Saturday, December 27, 2008

Santa's been to town

As each year passes, it must be harder and harder to buy Christmas presents for me. This year has been slightly different with my newly acquired interest in the vegetable patch (scandalously neglected over the past few weeks with the coming of winter).

Dorothy had the brilliant idea of getting me a seed sprouter, complete with alfalfa, lentils and chick peas. She also presented me with the biggest size present of this Christmas - a mushroom growing kit. They're white cap mushrooms and I shall start them off them either today or tomorrow, together with the seed sprouter.

My friend Kate bought me a seed roll, which is just as it says - a roll with seeds, flowers in this case. Apparently, I just unroll it, put in the ground, cover it with a bit of soil and go away again. It'll be great to see it.

I walked in the woods with the dog on Christmas Day, stalking at a discrete distance another man with his dog. The bloke was on the mobile phone almost the whole time. What did he get out of the joys of nature?

Talking of Christmas Day gives me the opportunity to mention my beloved parsley. We had it in stuffing balls for our dinner. Made all the difference.

Thursday, December 11, 2008

Parsley talk

We held a pre-Christmas dinner party the other night, managing to get 15 people around the table. It was no mean feat in our small house.

Susan and Dorothy put on a magnificent spread of curries and desserts, which everybody liked. As well as doing fetching, carrying and cleaning, my contribution was again the parsley I have been growing. I moaned last time it was supplied for a meal that nobody had mentioned it. That was so this time, with the addition that even I had forgotten about it by the time it came to eating.

Such is life, but where would we be without parsley?

Tuesday, December 02, 2008

More frosty thoughts

I've had the monthly email newsletter from the splendid allotment advice website run by John Harrison and he has something to say about the cold snap.

He writes: "There's a really hard frost on the ground, which is good news. A good cold winter is just what we want to kill off those slugs and other beasties that think we grow our crops for their benefit."
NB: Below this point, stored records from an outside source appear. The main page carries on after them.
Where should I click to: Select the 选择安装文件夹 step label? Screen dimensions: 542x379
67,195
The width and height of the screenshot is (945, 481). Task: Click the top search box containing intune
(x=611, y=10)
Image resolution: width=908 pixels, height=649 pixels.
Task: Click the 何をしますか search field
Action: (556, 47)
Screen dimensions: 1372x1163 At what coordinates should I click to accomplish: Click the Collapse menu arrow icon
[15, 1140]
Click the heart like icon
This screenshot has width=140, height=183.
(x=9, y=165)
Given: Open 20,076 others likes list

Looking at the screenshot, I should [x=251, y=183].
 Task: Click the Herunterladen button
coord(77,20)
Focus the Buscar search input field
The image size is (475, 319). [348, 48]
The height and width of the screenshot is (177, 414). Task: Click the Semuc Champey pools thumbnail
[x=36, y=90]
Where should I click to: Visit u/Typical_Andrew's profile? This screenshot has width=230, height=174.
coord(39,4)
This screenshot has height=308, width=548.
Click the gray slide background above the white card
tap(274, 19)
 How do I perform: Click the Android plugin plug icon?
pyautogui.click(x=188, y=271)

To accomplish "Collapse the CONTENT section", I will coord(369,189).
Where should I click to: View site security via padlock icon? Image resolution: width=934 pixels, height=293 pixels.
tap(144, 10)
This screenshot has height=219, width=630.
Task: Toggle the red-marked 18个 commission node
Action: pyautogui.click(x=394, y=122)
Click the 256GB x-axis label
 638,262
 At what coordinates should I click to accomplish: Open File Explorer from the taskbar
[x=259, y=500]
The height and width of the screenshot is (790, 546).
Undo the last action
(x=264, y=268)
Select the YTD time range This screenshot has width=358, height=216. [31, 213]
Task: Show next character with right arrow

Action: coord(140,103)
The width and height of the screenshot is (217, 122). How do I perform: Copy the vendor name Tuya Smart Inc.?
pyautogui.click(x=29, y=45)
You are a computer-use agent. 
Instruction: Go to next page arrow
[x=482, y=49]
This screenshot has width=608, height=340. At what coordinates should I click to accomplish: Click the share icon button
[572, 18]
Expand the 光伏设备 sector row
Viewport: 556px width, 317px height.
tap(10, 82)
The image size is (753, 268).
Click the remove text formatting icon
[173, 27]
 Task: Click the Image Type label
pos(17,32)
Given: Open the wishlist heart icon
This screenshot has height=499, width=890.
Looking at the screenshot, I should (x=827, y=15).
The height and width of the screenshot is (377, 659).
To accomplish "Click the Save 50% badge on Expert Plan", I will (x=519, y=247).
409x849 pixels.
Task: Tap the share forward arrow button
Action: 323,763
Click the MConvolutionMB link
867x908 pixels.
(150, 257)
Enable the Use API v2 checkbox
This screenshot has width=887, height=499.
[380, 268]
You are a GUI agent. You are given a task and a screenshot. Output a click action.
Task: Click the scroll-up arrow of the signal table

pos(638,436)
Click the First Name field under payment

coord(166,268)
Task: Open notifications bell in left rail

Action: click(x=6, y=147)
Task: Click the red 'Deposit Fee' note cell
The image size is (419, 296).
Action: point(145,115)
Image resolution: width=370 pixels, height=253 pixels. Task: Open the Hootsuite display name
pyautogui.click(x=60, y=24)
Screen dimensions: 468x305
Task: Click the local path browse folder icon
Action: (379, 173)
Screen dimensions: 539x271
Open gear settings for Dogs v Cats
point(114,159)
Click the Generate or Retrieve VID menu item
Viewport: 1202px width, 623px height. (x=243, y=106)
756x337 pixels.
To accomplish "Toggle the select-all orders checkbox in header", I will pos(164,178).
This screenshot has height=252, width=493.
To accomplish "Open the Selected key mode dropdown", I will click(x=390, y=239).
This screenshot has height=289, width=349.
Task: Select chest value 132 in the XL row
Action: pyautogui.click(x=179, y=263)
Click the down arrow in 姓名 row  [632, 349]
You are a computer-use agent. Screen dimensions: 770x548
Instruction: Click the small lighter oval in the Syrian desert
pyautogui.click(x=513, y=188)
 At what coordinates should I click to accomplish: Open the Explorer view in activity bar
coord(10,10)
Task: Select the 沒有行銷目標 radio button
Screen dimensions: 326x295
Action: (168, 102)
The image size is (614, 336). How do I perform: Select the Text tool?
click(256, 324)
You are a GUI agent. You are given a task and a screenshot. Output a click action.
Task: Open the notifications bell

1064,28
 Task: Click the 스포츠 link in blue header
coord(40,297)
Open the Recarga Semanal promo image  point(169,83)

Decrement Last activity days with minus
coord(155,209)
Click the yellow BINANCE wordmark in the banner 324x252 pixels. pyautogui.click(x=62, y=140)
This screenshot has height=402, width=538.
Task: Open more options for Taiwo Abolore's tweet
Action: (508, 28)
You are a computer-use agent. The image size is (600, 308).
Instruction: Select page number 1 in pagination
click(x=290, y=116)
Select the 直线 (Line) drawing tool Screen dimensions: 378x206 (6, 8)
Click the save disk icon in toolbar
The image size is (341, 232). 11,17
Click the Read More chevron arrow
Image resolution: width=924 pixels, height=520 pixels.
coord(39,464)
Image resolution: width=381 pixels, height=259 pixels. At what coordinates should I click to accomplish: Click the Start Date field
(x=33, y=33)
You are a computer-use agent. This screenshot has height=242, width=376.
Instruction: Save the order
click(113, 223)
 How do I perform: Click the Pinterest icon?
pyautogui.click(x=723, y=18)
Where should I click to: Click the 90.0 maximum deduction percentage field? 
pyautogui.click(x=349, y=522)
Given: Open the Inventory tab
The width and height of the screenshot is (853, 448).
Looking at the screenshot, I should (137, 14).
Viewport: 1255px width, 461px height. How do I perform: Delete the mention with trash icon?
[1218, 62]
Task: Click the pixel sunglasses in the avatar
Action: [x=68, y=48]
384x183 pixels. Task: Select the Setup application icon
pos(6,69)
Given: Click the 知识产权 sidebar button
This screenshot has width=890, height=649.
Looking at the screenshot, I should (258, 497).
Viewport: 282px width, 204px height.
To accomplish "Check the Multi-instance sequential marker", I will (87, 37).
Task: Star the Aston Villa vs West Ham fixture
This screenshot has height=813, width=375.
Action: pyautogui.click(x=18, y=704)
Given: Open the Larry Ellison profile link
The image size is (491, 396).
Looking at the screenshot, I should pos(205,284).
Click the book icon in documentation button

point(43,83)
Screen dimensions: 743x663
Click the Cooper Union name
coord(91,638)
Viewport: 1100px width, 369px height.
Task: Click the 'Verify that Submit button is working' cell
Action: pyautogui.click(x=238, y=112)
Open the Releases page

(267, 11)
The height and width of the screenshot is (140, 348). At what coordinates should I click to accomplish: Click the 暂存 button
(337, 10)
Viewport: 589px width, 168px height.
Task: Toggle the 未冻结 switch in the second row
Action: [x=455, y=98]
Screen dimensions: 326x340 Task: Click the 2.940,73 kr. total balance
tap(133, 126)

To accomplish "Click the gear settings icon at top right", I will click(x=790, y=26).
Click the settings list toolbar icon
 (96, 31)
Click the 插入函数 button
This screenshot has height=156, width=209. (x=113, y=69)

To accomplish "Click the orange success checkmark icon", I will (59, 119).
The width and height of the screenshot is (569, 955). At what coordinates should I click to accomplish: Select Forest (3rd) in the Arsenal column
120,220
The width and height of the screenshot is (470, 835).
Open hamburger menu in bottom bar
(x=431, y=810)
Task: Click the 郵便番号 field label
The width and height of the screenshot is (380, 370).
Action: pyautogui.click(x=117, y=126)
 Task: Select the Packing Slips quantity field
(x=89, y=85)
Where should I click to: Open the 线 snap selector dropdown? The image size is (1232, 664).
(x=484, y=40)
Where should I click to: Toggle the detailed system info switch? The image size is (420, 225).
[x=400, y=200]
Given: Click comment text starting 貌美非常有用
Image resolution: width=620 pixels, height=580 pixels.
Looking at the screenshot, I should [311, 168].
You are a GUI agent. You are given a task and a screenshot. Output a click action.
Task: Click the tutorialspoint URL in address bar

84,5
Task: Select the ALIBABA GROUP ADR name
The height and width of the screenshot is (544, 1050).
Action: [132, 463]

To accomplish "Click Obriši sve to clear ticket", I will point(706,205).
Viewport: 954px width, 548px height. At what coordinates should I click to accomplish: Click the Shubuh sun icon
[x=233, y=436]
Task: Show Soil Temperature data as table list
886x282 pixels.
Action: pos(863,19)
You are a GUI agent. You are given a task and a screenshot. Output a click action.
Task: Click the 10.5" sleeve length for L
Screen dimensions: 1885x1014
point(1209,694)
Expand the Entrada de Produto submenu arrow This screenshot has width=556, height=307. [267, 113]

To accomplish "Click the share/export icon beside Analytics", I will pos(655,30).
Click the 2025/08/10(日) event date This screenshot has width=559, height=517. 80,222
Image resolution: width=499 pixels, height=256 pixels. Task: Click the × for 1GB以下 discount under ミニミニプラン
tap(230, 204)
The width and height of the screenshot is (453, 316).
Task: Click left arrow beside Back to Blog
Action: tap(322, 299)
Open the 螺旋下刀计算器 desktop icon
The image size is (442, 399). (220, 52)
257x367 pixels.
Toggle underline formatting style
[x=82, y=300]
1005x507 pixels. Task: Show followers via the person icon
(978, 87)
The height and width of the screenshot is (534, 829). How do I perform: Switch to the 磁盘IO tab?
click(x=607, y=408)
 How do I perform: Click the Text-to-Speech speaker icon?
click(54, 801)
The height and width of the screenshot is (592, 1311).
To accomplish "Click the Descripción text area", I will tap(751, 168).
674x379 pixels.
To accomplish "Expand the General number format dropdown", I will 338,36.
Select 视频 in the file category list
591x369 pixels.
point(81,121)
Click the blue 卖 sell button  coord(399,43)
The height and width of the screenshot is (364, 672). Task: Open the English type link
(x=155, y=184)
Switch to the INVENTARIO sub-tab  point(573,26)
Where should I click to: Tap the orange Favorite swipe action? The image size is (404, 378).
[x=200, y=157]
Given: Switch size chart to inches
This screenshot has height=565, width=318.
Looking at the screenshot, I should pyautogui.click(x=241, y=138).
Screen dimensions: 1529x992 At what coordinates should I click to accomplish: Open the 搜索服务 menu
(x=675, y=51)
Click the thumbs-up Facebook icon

A positive way of looking at the weather, I feel. Hard on the slugs, though.

Monday, December 01, 2008

Jack Frost visits

Woke up yesterday morning to a heavy frost all around, as it had been on the previous day. The vegetable plot, tucked away in a sheltered area, was still frosty when I inspected it at noon. Whiteness gleamed on the green manure, a pretty enough sight to my eyes.

Something had been walking across the plot, its small paw prints embedded in the hard ground. I suspect it may have been a cat, out on its rounds in our neighbourhood.

Later on I was to walk in the woods with our dog. I wore my woolly bobble hat for the first time this winter, something of a necessity in the cold for a man with thinning hair.

I was lucky enough to see three deer in the woods. They disappeared from sight when they saw me, although it was more of an amble than a run. Indeed, one of the animals stopped for a good look at me - a gaze which I returned. Do they go home, I wonder, and tell their mates they have seen a man down the woods?